» **WHAT IS BEING ASKED**
All entries below must be reproduced without a single change.

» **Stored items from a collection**
○ ○ ○ ○ ○ ○ ○

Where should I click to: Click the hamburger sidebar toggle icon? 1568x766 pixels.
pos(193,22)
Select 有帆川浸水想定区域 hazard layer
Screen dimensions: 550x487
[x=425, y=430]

○ ○ ○ ○ ○ ○ ○

» **EXERCISE RESPONSE**
Where should I click to: Click the hamburger sidebar toggle icon? 1568x766 pixels.
pos(193,22)
Select 有帆川浸水想定区域 hazard layer
Screen dimensions: 550x487
[x=425, y=430]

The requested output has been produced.